Exploring the early universe with gravitational waves and primordial magnetic fields

The title is: 'Exploring the early universe with gravitational waves and primordial magnetic fields'

The main goal of the project is to use gravitational astronomy to improve our understanding of the early universe at its highest energy scales. We study the generation of cosmological gravitational wave (GW) backgrounds produced by primordial turbulence in the early universe. In particular, we aim to analyse different mechanisms leading to the production of turbulence and magnetic fields. Both phenomena produce inevitably magnetohydrodynamic (MHD) turbulence in the primordial plasma due to the large induced velocities and the high conductivity of the early universe, and it requires fully numerical simulations of the velocity and magnetic field dynamics to accurately model the generated stochastic GW background and the posterior evolution of the magnetic field up to our present time. Hence, to perform the analyses, we will be combining theoretical calculations with large resolution numerical simulations of MHD turbulence coupled to linearized general relativity, using the open-source Pencil Code, at high-performance computing infrastructures.

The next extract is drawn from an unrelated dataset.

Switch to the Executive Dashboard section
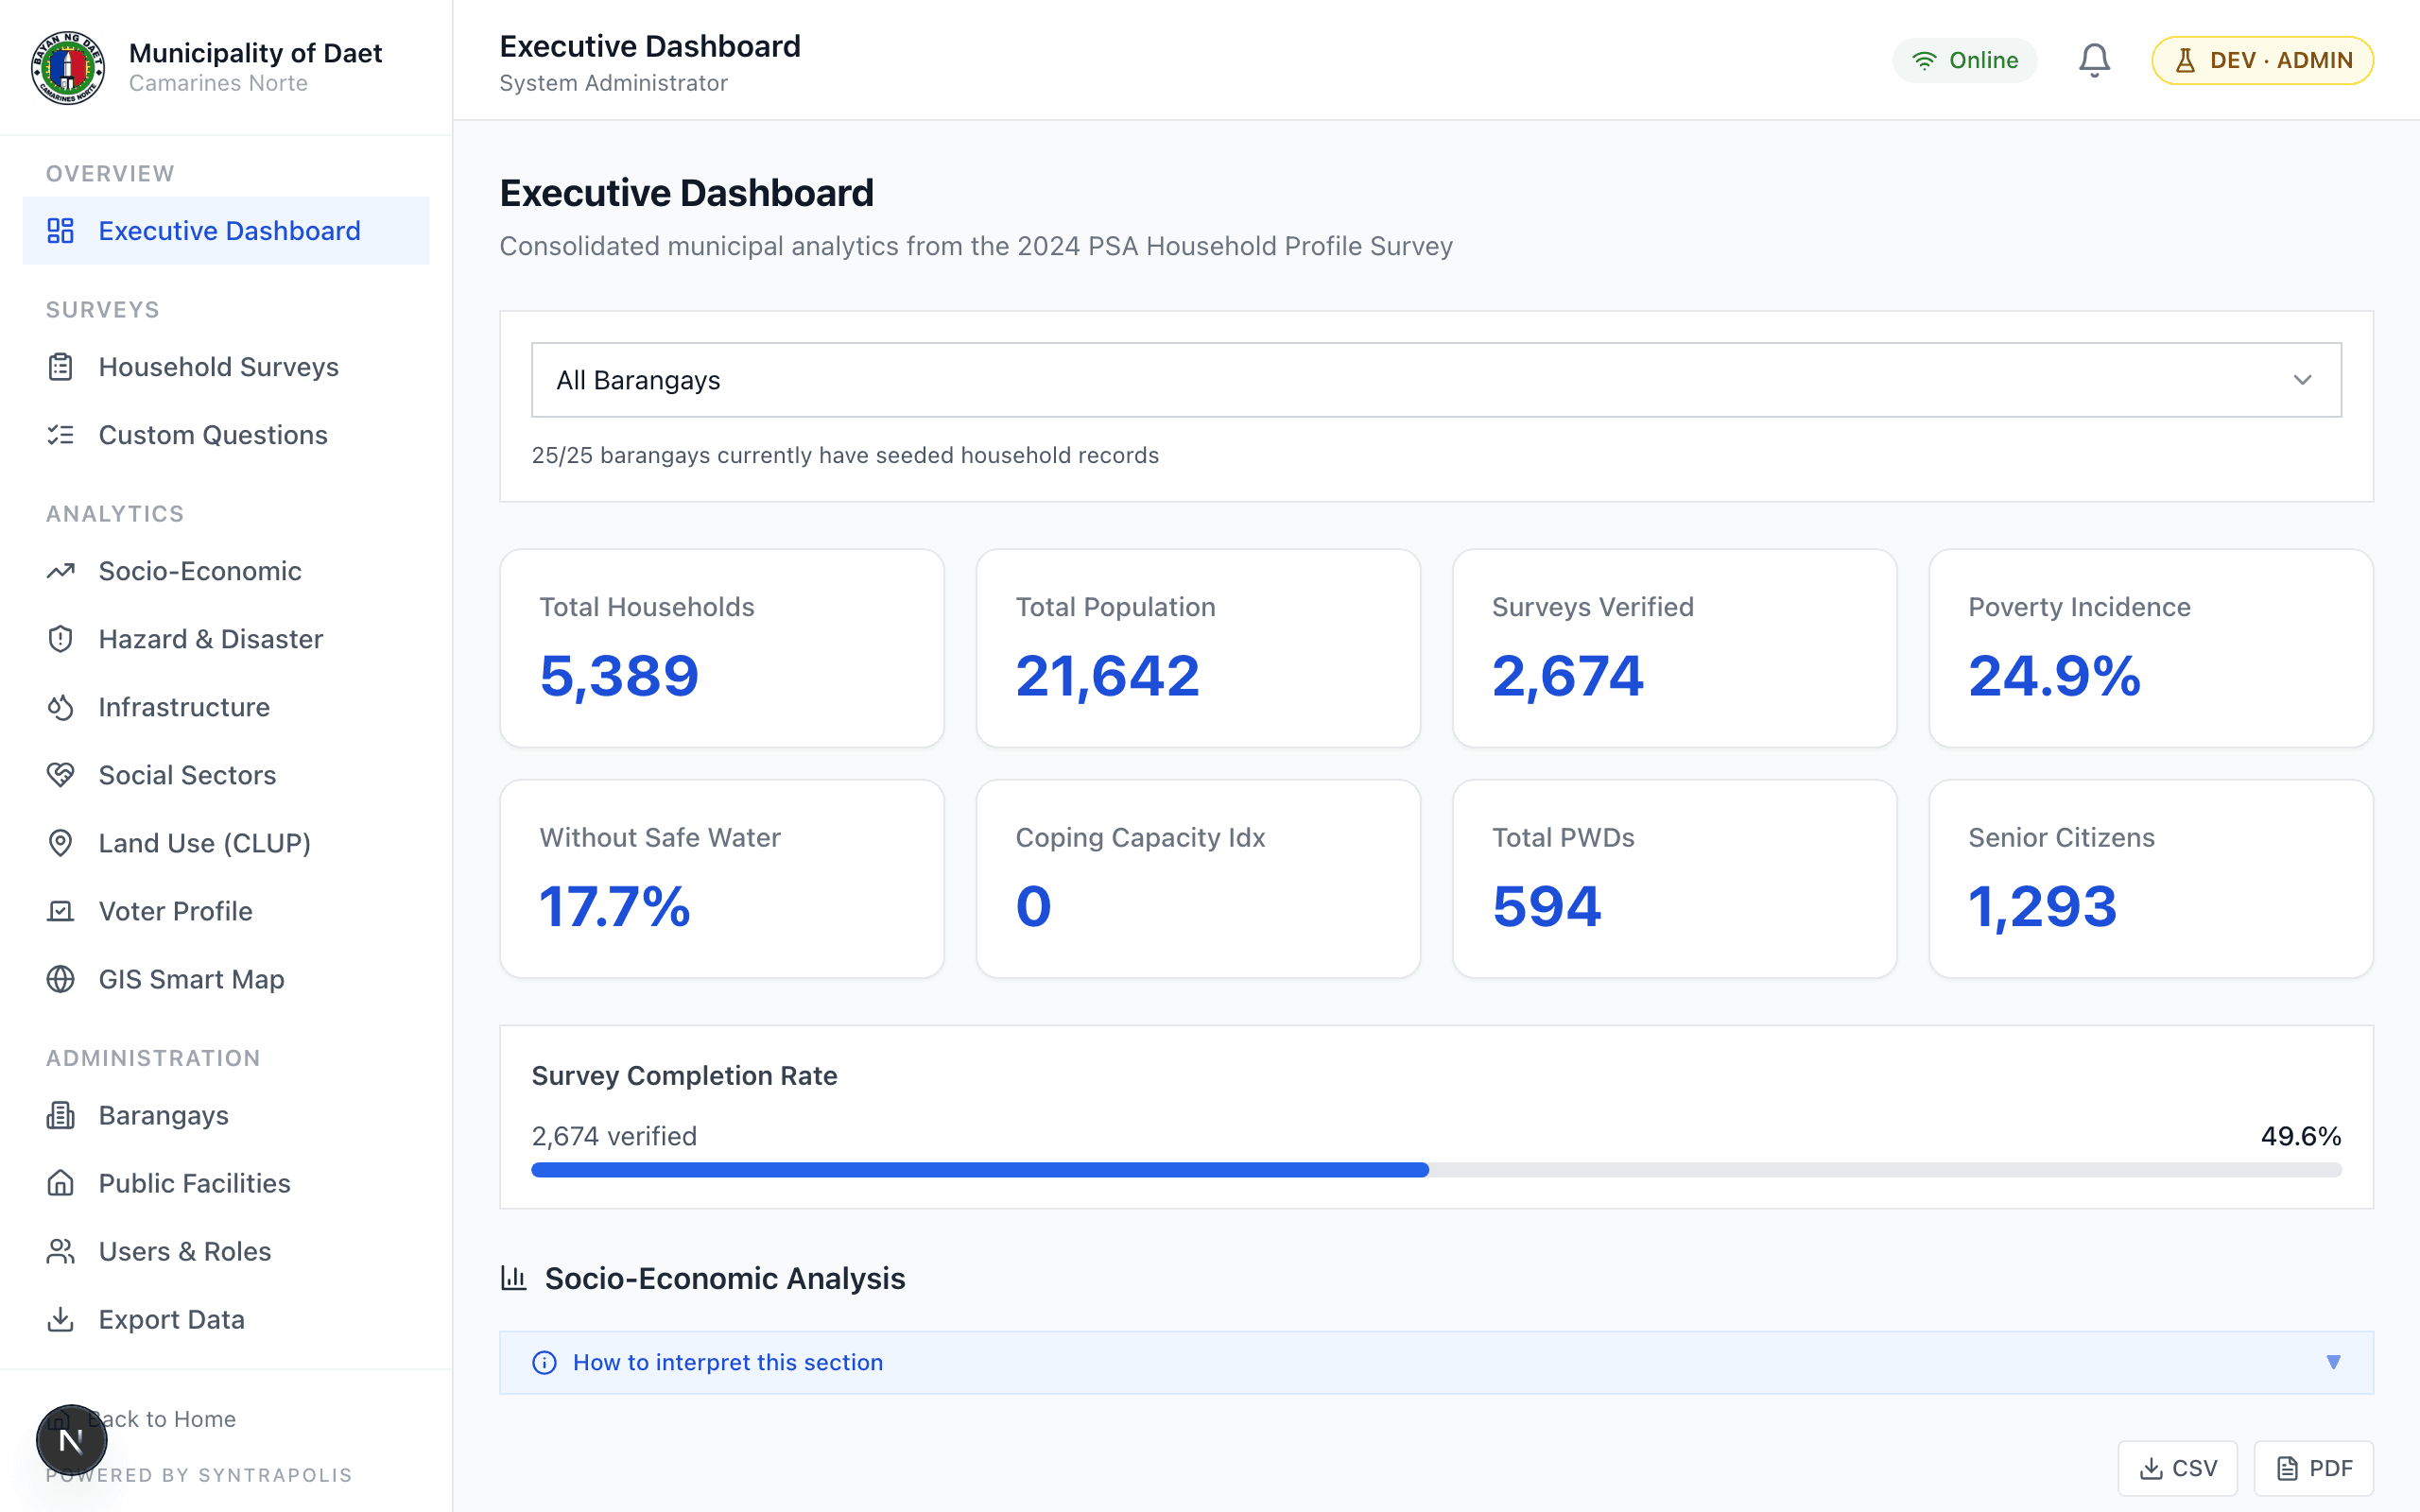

Using the results of such simulations, we aim to develop a template for the production of GWs due to MHD turbulence that is of paramount importance for the future successful detection of early universe signals with the Laser Interferometer Space Antenna (LISA), pulsar timing arrays, and other GW detectors. Additionally, primordial magnetic fields can be probed by observations from distant TeV gamma-ray sources using the Fermi Observatory and, in the near future, the Cerenkov Telescope Array, allowing us to put lower limits on the strength of the relics of primordial magnetic fields. Such multi-messenger detections can shed light on our understanding of the early universe physics and provide an answer to fundamental open questions in cosmology like the baryon asymmetry problem, the electroweak hierarchy problem, or the nature of dark matter, by directly probing the physics of the early universe, e.g., first-order phase transitions, parity-odd violation processes, or axion fields.